En infraestructura no andamos mejor: puesto 110 en calidad de pistas, 95 en densidad de trenes, 92 en eficiencia del transporte aéreo y 84 en eficiencia del servicio de carga marítima. En competencias y mercado laboral (clave en el futuro próximo) andamos igual: puesto 117 en habilidades de la masa laboral actual, 134 en prácticas de contratación y despidos, 83 en flexibilidad laboral y así. En innovación, estamos en el puesto 90, y en dinámicas empresariales, en el 97. El foro ya no mide calidad educativa, pero hasta hace poco aparecíamos entre los peores del mundo (134 sobre 138).
Esa es nuestra realidad. Aun así, el Perú creció a tasas asiáticas por casi 20 años. Las razones son harto conocidas: las reformas realizadas a inicios de los 90 crearon un ambiente propicio para atraer inversiones y nuevas tecnologías. La apertura comercial, la estabilidad macroeconómica y el bajo punto de partida (una economía empobrecida) hicieron buena parte del resto. Esa palanca para atraer mayores flujos de capital y desarrollo tecnológico, lamentablemente, ya no es la misma: ha perdido fuerza por las microrregulaciones y el populismo rampante de los últimos 10 años.

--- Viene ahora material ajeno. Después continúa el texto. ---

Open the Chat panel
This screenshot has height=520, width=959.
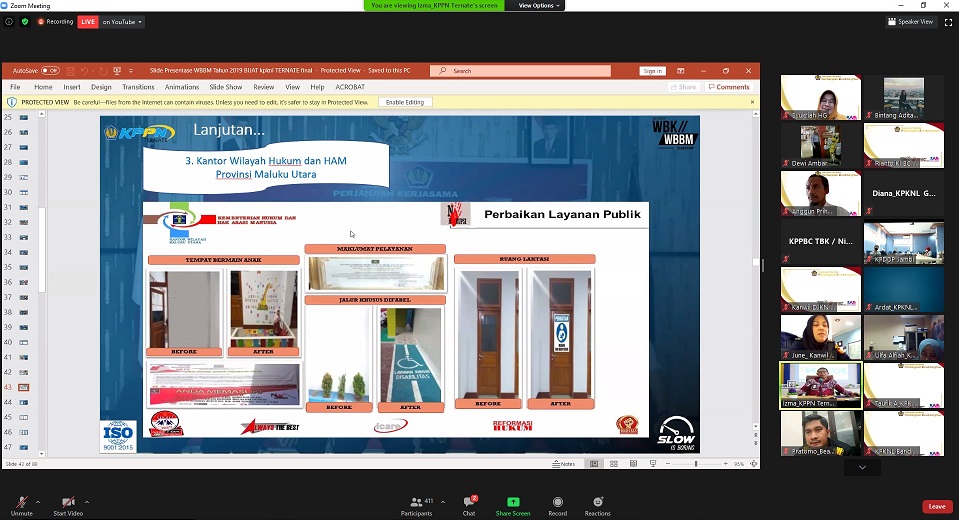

No obstante, pocos reparan en este Estado calamitoso. ¿Quién es el responsable de ello? ¿El sector privado? ¿Qué hicieron los que gobernaron con los beneficios de ese crecimiento y con los tributos que se generaron? La respuesta es simple: se perdieron en medio de la complacencia y las corruptelas de una clase política oportunista y populista.
Hace unos años, el riesgo era estancarnos en la trampa de los ingresos medios. Hoy, el reto es mayor: lidiar con la paradoja del populismo. La suma de años de políticas cortoplacistas pero populares, la crisis sanitaria y económica brutal que vivimos y nuestro precario ambiente institucional brindan la receta perfecta para que la ciudadanía apueste por más populismo. Requerimos de un liderazgo responsable, enfocado y transparente, que advierta de los riesgos, promueva la prudencia macroeconómica y defienda las pocas instituciones existentes. Lamentablemente, no percibimos dichos atributos ni en Palacio de Gobierno ni en el Congreso.